As well as millions of hectares of land within the Peace Parks portfolio of transfrontier conservation areas, there are also vast wetlands, rivers, lakes, and coastal estuaries. These aquatic ecosystems are vital to wildlife. The Luangwa River in Zambia, for example, sustains 48 hippo per kilometer, the highest population of hippo anywhere in the world. The Olifants River in Mozambique sustains hundreds of crocodile that are washed downstream from the Massingir Dam each year. The country’s more southern shores provide important nesting sites for hundrends of endangered and critically endangered sea turtles every year.

The lives and habits of aquatic life is essential to and impacts the environment. Hippo, for example, transport large quantities of silicon from land to water via their faeces and this element is important to ecosystems. Sea turtles help to maintain healthy seagrass beds and coral reefs, providing key habitat for other marine life, helping to balance marine food webs and facilitating nutrient cycling from water to land.

To help conserve and sustain important populations of aquatic creatures, Peace Parks and partners assisted the establishment of the Ponta do Ouro Partial Marine Reserve, part of the first marine transfrontier conservation area in Africa. It contains vital breeding grounds for fish, turtles and marine mammals such as humpback whales, dugongs and dolphins.

Peace Parks acknowledges that aquatic food sourced from ocean and other large water such as lakes and rivers have an essential role to play in achieving food security, ending malnutrition and building healthy, nature-positive and resilient food systems. The challenge is to sustainably manage fisheries and safeguard the livelihoods they support, while protecting and restoring threatened and endangered species, habitats and ecological functions.

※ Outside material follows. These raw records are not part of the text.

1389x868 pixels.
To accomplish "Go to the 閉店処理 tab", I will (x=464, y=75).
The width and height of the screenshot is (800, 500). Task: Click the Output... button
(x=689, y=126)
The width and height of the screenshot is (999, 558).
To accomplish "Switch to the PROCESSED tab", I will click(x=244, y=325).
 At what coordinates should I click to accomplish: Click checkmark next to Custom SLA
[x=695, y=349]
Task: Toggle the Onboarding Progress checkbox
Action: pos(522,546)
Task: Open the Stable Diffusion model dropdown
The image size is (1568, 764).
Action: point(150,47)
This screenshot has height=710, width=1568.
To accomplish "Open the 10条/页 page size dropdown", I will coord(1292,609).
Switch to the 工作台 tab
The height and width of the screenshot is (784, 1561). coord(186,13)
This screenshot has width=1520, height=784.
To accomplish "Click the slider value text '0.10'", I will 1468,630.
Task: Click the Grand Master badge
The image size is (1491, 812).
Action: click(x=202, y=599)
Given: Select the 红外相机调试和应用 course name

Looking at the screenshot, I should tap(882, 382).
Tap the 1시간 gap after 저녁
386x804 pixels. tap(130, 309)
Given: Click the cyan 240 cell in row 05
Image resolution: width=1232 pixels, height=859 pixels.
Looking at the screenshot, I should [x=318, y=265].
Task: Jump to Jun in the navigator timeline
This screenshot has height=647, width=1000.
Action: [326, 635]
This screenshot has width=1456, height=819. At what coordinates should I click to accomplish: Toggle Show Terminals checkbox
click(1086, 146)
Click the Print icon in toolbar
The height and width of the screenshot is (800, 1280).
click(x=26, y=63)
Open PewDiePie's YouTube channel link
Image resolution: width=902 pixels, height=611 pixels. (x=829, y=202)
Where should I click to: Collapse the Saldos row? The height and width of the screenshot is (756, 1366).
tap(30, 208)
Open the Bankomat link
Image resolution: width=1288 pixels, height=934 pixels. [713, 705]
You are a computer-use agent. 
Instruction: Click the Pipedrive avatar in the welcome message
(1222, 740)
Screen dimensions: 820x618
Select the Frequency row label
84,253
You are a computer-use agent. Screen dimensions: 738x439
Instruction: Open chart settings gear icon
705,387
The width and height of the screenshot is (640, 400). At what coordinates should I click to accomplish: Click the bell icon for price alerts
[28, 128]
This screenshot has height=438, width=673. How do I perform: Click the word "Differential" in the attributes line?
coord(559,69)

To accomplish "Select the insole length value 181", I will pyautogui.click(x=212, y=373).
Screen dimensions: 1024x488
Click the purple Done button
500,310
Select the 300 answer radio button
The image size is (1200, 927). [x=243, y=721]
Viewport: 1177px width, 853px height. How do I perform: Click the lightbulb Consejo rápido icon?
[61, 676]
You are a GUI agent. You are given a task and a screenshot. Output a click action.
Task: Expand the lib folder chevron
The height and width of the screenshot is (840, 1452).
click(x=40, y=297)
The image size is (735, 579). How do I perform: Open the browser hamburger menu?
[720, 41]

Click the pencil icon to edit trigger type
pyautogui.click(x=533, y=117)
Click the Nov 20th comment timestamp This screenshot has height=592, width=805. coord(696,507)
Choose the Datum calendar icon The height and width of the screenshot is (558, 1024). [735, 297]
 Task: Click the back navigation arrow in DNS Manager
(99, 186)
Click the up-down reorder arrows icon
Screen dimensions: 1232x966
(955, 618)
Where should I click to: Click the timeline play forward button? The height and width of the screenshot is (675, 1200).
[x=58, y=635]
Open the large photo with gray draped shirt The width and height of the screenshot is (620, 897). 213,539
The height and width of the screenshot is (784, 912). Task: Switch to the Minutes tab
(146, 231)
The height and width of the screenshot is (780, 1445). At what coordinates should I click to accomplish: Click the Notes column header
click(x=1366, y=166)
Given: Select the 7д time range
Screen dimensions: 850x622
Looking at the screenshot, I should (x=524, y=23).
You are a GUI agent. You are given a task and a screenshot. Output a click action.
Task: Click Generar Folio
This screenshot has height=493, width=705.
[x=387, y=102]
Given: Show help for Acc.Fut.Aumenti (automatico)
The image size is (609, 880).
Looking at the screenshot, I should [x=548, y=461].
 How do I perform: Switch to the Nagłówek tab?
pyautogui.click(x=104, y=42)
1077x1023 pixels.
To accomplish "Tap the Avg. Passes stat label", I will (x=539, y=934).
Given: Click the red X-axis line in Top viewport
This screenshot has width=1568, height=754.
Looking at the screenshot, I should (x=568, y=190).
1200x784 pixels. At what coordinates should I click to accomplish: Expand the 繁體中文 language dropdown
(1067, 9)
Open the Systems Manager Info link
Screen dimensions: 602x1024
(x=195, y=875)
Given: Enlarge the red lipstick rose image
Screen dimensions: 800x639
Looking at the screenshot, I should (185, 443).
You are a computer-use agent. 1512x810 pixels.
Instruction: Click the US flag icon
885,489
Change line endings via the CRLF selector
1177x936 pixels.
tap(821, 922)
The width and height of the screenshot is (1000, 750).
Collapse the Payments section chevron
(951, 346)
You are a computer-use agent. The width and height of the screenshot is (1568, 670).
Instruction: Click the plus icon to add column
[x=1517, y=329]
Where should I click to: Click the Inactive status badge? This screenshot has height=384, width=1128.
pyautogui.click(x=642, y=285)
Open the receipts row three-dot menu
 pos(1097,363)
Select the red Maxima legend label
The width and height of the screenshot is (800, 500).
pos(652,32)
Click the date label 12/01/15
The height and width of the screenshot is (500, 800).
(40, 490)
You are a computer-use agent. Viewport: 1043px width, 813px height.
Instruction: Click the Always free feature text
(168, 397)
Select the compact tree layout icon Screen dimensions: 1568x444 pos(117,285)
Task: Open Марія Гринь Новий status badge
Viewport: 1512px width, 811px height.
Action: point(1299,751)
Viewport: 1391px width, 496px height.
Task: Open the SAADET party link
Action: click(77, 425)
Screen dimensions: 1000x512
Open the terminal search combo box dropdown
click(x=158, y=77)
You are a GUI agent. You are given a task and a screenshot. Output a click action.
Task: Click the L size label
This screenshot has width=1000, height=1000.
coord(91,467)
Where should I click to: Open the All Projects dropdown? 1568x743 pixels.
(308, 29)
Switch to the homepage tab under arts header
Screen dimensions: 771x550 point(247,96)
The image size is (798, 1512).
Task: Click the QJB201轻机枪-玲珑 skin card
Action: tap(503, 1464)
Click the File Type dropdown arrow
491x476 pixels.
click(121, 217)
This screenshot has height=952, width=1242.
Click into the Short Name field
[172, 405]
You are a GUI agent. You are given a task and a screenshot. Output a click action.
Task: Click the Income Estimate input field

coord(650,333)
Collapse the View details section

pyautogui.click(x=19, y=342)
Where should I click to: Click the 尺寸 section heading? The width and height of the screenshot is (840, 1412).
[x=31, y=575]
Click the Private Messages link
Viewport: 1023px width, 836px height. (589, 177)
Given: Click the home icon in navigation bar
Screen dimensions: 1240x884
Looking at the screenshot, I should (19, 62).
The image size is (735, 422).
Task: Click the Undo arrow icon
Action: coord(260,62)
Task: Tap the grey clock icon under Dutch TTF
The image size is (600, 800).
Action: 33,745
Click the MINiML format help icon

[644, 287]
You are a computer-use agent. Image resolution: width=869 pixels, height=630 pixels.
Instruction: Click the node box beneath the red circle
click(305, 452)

Demarcating no-go zones for community fishers is an initiative that is helping to develop more sustainable fishing practices along the coast and inland in Maputo Special Reserve. The aim is to establish boundaries for community fishing and therefore protect sanctuaries of fish populations. As fishing remains a vital for communities who fish for the pot as well as for their livelihoods, these no-take zones, agreed with communities and local government, allow local fish populations to recover.